(Supplied material Opens)

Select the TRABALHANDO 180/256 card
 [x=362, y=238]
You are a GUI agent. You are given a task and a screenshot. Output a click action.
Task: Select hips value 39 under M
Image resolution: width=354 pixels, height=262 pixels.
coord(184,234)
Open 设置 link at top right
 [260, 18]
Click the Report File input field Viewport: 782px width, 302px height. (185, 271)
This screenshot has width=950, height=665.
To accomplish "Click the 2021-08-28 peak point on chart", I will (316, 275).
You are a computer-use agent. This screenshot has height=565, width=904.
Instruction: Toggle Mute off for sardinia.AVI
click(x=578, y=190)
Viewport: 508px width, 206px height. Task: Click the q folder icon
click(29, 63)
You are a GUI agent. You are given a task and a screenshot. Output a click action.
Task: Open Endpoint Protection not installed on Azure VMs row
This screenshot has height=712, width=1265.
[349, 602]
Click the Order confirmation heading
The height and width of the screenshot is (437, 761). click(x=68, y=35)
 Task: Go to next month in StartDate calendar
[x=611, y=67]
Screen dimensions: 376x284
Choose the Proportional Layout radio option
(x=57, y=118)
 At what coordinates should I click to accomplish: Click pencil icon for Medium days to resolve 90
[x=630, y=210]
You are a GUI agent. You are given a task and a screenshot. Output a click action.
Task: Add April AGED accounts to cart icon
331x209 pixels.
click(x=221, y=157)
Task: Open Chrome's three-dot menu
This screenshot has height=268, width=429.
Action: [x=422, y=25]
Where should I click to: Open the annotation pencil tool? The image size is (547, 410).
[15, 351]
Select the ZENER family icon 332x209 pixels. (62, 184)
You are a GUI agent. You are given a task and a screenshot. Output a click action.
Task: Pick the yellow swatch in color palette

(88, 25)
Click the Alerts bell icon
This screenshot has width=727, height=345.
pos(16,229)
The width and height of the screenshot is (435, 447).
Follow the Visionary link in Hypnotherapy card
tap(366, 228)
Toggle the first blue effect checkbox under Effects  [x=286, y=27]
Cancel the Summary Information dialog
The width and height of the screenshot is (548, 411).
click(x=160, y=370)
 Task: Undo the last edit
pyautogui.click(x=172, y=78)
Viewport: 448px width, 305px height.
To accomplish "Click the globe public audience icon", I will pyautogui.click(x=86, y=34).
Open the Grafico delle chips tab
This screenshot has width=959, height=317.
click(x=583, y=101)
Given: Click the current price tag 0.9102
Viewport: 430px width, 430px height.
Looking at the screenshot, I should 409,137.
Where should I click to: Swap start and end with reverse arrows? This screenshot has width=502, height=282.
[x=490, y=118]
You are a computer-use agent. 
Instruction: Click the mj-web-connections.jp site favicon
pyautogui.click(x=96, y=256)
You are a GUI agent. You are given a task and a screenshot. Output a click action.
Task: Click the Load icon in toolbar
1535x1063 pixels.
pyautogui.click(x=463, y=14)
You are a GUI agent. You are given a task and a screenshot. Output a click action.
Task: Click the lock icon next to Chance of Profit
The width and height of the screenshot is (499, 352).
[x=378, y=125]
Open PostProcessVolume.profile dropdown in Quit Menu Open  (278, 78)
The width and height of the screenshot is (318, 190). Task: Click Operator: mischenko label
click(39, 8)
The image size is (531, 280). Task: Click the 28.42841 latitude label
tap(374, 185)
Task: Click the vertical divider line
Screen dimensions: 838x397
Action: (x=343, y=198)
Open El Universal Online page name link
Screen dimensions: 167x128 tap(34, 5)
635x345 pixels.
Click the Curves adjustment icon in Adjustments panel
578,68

(Supplied material Closes)

## [Task instructions]
Your task for the entries above: copy exactly the span starting with the line with "Viewport: 448px width, 305px height." and going on through the line with "Given: Click the current price tag 0.9102", both lines included, and nothing else.

## [Result for this task]
Viewport: 448px width, 305px height.
To accomplish "Click the globe public audience icon", I will pyautogui.click(x=86, y=34).
Open the Grafico delle chips tab
This screenshot has width=959, height=317.
click(x=583, y=101)
Given: Click the current price tag 0.9102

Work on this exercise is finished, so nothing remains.